* AVAILABLE DATA:
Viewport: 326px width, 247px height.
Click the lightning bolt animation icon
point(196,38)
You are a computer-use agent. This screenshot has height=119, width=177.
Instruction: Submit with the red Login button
* * *
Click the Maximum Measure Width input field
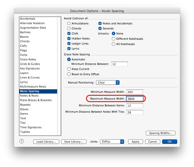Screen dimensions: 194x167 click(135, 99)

* ASSIGNMENT: Wherever the string "height" is found in the entries, copy the line it sits in.

* EXPECTED ANSWER:
Viewport: 326px width, 247px height.
You are a computer-use agent. This screenshot has height=119, width=177.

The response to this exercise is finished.